> _EXERCISE PROMPT_
Reproduce the lines below, replacing every occurrence of "icon" with "symbol" and leaving everything else unchanged.

— start of RECORDED INFORMATION —

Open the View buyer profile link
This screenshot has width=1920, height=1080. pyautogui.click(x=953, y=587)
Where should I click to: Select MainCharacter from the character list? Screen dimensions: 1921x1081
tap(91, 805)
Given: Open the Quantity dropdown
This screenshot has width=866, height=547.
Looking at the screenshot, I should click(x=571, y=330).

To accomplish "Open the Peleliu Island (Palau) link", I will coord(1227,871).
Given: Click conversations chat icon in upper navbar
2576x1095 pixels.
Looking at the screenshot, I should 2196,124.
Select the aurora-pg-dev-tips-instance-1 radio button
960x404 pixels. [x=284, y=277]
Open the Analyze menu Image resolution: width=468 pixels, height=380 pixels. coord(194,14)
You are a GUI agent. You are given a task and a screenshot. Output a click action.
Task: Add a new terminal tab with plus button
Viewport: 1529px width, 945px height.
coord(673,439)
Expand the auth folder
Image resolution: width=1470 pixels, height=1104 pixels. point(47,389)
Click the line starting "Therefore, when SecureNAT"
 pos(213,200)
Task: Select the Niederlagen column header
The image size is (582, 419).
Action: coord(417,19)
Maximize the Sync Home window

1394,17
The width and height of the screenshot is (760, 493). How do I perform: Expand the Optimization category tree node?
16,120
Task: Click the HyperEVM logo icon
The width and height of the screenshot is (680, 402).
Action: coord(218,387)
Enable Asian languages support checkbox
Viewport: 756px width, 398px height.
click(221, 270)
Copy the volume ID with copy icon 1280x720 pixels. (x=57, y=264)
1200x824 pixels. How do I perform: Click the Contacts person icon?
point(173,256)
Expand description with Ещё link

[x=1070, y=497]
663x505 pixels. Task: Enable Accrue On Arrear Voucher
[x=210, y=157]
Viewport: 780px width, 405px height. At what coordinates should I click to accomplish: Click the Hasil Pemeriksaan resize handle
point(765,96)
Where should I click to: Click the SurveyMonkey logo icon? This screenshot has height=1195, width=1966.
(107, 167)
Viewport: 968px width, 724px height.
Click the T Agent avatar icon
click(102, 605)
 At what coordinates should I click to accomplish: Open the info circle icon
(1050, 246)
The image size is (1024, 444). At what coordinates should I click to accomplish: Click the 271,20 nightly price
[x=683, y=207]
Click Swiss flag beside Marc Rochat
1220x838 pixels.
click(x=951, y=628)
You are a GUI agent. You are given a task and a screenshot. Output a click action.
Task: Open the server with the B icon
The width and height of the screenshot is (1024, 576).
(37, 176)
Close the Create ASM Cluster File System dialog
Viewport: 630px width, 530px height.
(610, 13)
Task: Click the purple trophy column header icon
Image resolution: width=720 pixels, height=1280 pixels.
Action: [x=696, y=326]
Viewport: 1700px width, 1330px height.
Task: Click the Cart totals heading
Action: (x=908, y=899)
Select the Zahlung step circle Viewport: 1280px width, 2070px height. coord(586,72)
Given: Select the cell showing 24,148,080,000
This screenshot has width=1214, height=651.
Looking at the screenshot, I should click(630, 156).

— end of RECORDED INFORMATION —

> _RESPONSE TO THIS TASK_
Open the View buyer profile link
This screenshot has width=1920, height=1080. pyautogui.click(x=953, y=587)
Where should I click to: Select MainCharacter from the character list? Screen dimensions: 1921x1081
tap(91, 805)
Given: Open the Quantity dropdown
This screenshot has width=866, height=547.
Looking at the screenshot, I should click(x=571, y=330).

To accomplish "Open the Peleliu Island (Palau) link", I will coord(1227,871).
Given: Click conversations chat symbol in upper navbar
2576x1095 pixels.
Looking at the screenshot, I should 2196,124.
Select the aurora-pg-dev-tips-instance-1 radio button
960x404 pixels. [x=284, y=277]
Open the Analyze menu Image resolution: width=468 pixels, height=380 pixels. coord(194,14)
You are a GUI agent. You are given a task and a screenshot. Output a click action.
Task: Add a new terminal tab with plus button
Viewport: 1529px width, 945px height.
coord(673,439)
Expand the auth folder
Image resolution: width=1470 pixels, height=1104 pixels. point(47,389)
Click the line starting "Therefore, when SecureNAT"
 pos(213,200)
Task: Select the Niederlagen column header
The image size is (582, 419).
Action: coord(417,19)
Maximize the Sync Home window

1394,17
The width and height of the screenshot is (760, 493). How do I perform: Expand the Optimization category tree node?
16,120
Task: Click the HyperEVM logo symbol
The width and height of the screenshot is (680, 402).
Action: coord(218,387)
Enable Asian languages support checkbox
Viewport: 756px width, 398px height.
click(221, 270)
Copy the volume ID with copy symbol 1280x720 pixels. (x=57, y=264)
1200x824 pixels. How do I perform: Click the Contacts person symbol?
point(173,256)
Expand description with Ещё link

[x=1070, y=497]
663x505 pixels. Task: Enable Accrue On Arrear Voucher
[x=210, y=157]
Viewport: 780px width, 405px height. At what coordinates should I click to accomplish: Click the Hasil Pemeriksaan resize handle
point(765,96)
Where should I click to: Click the SurveyMonkey logo symbol? This screenshot has height=1195, width=1966.
(107, 167)
Viewport: 968px width, 724px height.
Click the T Agent avatar symbol
click(102, 605)
 At what coordinates should I click to accomplish: Open the info circle symbol
(1050, 246)
The image size is (1024, 444). At what coordinates should I click to accomplish: Click the 271,20 nightly price
[x=683, y=207]
Click Swiss flag beside Marc Rochat
1220x838 pixels.
click(x=951, y=628)
You are a GUI agent. You are given a task and a screenshot. Output a click action.
Task: Open the server with the B symbol
The width and height of the screenshot is (1024, 576).
(37, 176)
Close the Create ASM Cluster File System dialog
Viewport: 630px width, 530px height.
(610, 13)
Task: Click the purple trophy column header symbol
Image resolution: width=720 pixels, height=1280 pixels.
Action: [x=696, y=326]
Viewport: 1700px width, 1330px height.
Task: Click the Cart totals heading
Action: (x=908, y=899)
Select the Zahlung step circle Viewport: 1280px width, 2070px height. coord(586,72)
Given: Select the cell showing 24,148,080,000
This screenshot has width=1214, height=651.
Looking at the screenshot, I should click(630, 156).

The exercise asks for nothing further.